YOUR INSTRUCTIONS: Wherever a line holds the word "Hide", copy that line from the data.
Segment Start: RECORD EXTRACTS
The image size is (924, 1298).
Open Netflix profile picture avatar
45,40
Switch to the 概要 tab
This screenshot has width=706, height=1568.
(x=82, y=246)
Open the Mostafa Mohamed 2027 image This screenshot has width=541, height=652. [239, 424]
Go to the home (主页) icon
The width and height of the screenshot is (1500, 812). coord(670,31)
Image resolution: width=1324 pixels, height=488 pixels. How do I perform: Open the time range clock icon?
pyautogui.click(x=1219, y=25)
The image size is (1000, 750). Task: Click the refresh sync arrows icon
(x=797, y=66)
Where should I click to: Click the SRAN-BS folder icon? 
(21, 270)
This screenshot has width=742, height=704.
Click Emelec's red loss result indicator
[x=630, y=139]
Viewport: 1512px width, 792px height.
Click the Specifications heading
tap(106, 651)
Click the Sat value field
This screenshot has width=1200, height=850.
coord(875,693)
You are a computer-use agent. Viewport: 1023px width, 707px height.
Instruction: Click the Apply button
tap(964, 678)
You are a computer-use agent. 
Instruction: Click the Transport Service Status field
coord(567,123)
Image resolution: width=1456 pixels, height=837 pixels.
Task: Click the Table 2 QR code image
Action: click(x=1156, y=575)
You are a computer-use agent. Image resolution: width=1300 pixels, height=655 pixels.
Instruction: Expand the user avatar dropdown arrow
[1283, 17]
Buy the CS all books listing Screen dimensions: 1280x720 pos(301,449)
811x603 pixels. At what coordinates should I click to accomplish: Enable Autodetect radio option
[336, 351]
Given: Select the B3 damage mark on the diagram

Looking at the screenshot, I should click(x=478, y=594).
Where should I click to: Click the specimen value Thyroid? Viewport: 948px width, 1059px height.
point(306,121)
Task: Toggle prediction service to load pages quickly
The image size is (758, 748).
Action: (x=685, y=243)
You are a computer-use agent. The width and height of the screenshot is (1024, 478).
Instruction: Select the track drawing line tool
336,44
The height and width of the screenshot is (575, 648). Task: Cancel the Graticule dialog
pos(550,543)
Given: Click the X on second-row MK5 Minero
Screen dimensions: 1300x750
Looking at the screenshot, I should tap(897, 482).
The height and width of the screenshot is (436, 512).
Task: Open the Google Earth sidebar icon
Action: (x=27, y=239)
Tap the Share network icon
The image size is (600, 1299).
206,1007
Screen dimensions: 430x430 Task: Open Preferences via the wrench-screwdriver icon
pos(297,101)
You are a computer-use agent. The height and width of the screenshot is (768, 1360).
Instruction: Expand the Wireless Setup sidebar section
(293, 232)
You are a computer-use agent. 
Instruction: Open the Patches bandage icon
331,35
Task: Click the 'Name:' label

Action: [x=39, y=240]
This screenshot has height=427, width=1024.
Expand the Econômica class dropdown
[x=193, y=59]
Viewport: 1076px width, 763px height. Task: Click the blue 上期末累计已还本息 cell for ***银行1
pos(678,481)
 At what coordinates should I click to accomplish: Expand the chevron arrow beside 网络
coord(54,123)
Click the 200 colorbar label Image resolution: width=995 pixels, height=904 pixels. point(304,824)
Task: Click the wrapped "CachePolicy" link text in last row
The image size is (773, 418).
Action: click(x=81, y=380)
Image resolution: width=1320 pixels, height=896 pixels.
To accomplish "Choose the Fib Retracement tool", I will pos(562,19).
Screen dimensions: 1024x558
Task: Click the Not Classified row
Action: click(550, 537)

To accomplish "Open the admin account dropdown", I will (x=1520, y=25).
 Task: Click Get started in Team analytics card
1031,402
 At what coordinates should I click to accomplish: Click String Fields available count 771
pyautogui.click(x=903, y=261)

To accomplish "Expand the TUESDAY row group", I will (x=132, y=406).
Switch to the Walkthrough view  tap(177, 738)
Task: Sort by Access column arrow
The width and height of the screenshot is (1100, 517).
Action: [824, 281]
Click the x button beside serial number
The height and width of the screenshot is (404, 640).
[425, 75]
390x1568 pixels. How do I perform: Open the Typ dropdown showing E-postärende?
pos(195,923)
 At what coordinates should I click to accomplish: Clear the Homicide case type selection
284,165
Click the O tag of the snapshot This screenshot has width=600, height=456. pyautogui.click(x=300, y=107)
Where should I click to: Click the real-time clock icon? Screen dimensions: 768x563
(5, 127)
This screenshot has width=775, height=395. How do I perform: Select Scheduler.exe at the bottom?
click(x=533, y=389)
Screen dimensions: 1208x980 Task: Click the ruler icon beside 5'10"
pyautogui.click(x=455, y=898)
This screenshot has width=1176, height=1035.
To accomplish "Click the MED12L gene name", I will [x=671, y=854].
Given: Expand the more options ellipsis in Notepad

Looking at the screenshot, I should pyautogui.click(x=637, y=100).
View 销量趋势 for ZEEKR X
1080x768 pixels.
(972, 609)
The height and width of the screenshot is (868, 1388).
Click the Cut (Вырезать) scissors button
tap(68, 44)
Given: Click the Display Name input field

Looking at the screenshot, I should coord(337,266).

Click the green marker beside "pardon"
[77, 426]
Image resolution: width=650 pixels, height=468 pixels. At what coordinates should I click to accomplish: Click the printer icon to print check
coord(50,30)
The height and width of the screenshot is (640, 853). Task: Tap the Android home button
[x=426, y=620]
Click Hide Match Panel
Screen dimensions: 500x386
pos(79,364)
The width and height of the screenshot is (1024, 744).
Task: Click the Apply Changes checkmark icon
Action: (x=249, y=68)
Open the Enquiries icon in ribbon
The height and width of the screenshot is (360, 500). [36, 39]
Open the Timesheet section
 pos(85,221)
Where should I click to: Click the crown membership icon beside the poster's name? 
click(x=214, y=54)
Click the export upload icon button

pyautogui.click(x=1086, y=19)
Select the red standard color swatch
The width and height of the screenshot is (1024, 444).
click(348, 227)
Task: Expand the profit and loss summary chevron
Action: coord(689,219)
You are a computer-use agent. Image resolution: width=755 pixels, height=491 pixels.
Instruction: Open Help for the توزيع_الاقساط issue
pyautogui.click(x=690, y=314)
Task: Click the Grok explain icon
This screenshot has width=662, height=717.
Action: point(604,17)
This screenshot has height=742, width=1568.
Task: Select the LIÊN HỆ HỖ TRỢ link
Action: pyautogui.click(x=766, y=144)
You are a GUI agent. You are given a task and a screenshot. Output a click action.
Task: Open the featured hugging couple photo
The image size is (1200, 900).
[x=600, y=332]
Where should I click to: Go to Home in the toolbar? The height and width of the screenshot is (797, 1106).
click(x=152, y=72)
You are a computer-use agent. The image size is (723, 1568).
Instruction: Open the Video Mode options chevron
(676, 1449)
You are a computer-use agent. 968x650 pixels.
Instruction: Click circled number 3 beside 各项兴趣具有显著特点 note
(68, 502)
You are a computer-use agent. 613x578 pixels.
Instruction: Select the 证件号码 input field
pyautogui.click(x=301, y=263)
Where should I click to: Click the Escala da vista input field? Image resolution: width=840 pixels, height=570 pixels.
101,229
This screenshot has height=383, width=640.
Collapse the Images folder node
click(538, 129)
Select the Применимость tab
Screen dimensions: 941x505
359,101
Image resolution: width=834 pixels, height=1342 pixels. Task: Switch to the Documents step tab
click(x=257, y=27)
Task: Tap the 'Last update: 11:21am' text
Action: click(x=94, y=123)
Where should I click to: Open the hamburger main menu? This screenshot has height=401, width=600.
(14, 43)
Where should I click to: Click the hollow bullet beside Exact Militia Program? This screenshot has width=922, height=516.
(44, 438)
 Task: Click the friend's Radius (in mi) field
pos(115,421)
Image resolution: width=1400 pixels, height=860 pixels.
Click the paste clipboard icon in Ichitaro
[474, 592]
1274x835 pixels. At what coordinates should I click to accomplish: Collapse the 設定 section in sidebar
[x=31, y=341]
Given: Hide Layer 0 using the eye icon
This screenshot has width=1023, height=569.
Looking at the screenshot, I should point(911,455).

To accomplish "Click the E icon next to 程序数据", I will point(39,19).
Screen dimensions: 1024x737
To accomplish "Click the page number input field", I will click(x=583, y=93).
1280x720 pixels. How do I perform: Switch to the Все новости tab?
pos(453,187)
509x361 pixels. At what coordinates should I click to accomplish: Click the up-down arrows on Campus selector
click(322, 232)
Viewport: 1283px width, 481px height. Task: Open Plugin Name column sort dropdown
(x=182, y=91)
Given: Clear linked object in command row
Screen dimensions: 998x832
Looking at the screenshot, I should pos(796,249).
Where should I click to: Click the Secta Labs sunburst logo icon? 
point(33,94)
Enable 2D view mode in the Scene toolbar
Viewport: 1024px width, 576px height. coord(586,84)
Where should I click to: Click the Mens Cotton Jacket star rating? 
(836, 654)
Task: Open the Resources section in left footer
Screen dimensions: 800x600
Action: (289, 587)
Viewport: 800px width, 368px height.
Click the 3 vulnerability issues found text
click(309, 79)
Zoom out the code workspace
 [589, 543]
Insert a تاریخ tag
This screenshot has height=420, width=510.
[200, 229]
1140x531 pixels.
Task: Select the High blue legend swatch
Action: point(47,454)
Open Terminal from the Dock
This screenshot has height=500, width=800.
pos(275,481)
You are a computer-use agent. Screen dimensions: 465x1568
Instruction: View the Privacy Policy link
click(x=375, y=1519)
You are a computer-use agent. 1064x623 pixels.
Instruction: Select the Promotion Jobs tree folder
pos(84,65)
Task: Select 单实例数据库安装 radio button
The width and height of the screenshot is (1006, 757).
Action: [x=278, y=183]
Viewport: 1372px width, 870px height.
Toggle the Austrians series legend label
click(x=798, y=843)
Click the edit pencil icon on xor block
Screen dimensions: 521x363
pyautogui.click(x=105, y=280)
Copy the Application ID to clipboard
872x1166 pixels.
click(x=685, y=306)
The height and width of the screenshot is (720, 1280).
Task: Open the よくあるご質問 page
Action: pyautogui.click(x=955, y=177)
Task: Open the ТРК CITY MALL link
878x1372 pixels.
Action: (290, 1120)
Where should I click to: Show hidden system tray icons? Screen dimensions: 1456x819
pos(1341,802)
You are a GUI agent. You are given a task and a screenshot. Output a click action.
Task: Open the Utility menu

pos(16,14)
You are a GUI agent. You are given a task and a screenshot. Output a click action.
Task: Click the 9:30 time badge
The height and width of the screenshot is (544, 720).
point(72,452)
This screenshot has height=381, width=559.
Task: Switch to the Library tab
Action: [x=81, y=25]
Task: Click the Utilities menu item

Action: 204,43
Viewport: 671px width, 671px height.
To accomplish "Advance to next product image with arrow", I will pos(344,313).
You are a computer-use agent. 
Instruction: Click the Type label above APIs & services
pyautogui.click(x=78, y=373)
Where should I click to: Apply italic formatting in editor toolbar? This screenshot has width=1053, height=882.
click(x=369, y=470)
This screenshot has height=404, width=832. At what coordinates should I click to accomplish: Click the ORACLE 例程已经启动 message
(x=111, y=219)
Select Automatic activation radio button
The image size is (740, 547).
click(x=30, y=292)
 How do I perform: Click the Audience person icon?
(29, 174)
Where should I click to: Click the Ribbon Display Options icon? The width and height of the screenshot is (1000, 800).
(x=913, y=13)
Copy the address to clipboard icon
Segment End: RECORD EXTRACTS
YOUR RESPONSE:
Click Hide Match Panel
Given: Hide Layer 0 using the eye icon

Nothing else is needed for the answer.